Search code examples
core-datansfetchedresultscontrollerkey-value-observing

Enhance my Core Data design. Experts only!


Core Data entity diagram

In AcaniUsers, I'm downloading the closest 20 users to me and displaying their profile pictures as thumbnails in a table view. User & Photo are both Resources because they each have an id (MongoDB BSON ObjectId) on the server. Each user has a unique_id. Each Photo has four different sizes (images) on the server: square: 75x75, square@2x: 150x150, large: 320x480, large@2x: 640x960. But, each device will only have two of these sizes, depending on whether it's an iPhone 3 or 4 (retina display). Each of these sizes has their own MongoDB collection. And, all four images for each Photo have the same BSON ObjectId's across these four collections.

In the future, I may give User a relationship called photos to allow a user to have more than one photo. Also, although I don't foresee this, I may add more Image sizes (types).

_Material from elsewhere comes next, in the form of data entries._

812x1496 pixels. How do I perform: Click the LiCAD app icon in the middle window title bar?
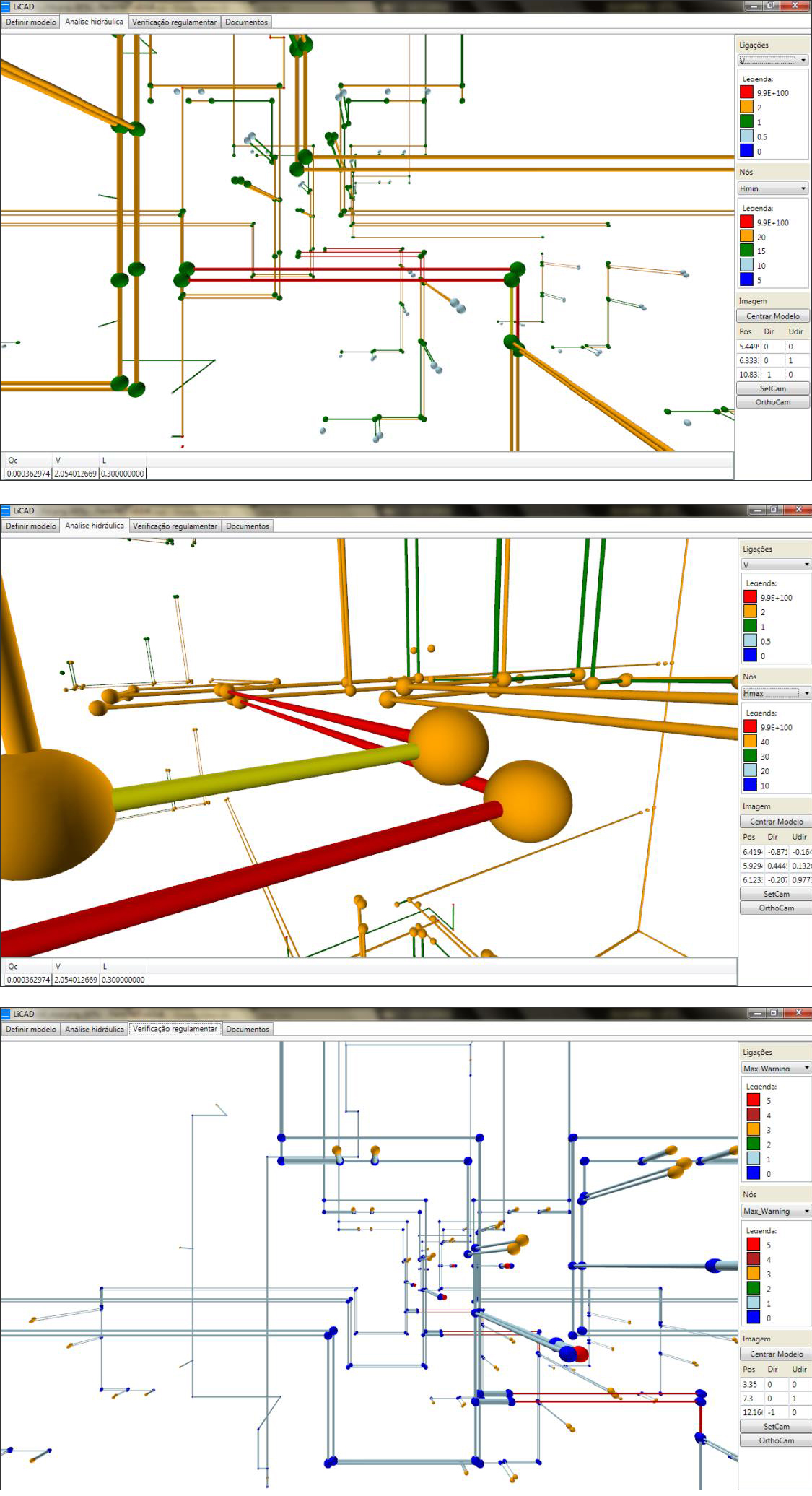coord(6,510)
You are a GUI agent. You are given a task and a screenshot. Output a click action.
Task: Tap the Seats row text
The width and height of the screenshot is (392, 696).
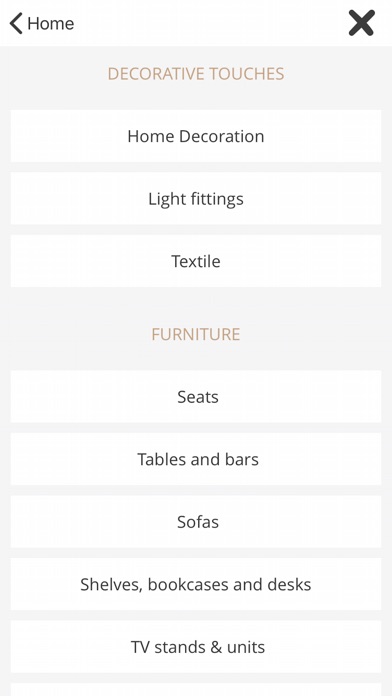pyautogui.click(x=198, y=396)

The fresh attribute on Image tells me whether I've downloaded the latest Image. I set this to NO whenever the Photo's ID has changed, and then back to yes after I've finished downloading the Image.

  1. Should I store the four different images in Core Data or on the file system and just store their URLs in Core Data? I read somewhere that over 1 or 2MB, you should store in file system, not Core Data. So, I was thinking of storing the square images in Core Data and the large images in the file system, but I'd rather store them all the same way to make things easier. So, maybe I'll just store them all in the file system? What do you think?

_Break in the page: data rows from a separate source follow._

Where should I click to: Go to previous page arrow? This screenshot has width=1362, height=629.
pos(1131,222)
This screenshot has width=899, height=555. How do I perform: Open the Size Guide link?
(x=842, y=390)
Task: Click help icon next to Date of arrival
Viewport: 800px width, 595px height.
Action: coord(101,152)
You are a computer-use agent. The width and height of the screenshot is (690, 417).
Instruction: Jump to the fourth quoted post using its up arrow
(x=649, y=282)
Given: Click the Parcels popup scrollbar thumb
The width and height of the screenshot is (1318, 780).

  2. Do you think I should discard the 75x75 & 320x480 sizes since pretty soon iPhone 3's will be gone?

  3. How can I improve my design of the entities, and their attributes and relationships. For example, is the Resource entity even beneficial at all?

  4. I'm displaying the Users with an NSFetchedResultsController. However, it doesn't know when the User's image gets updated, so the images don't show up until I scroll aggressively the first time. How do I let the NSFetchedResultsController know that a user's thumbnail has finished downloading? Do I have to use KVO?


Solution

  • To answer your questions:

    1 I'd store them all in the file system and record the URL in the database. I've never been a big fan of storing image data in the DB. Plus it'll simplify things a little to have all of the image storage uniform. That way in your image loading code you don't have to worry about if it's a type that's stored in the DB or on the file system.

    2 No, I wouldn't do that yet. The iPhone 3 is going to be around for a bit longer. ATT is still selling them as the cheap entry level iPhone. I just saw a commercial the other night advertising them for $49.

    3 Remove the Resources entry and add the id attribute to each of the classes. How you did it is actually bad. Abstract entities should only be used when you have a couple of entities that are almost identical and only have a few differences between them. Under the hood, Core Data will make only one table for an abstract entity and all of its children. So right now you're going to end up with only one table that will contain both your user and photo entries which can be bad when you're trying to query just type of entity.

    You should also delete the Image entity and move its attributes into the Photo entity. The Photo will always have those values associated with it and the same values won't be shared between photos. Having them as a separate entity will cause a slow down. You'll either need to load them with the photos which will require a join (slow) or they'll be loaded one at a time when you access either the data or fresh attributes which is also slow. When each of the faults is fired in the latter scenario a separate query and round trip to the disk will happen for each object. So when you loop through your pictures for display in the table, you'll be firing n queries instead of one which can be a big difference in performance.

    4 You can use KVO to do it. Have your table cell observer the User or Picture (depends on if you have the Picture already added to the user and are changing the data or if you're adding a new picture to the user on load completion). When the observer gets triggered, update the image being displayed.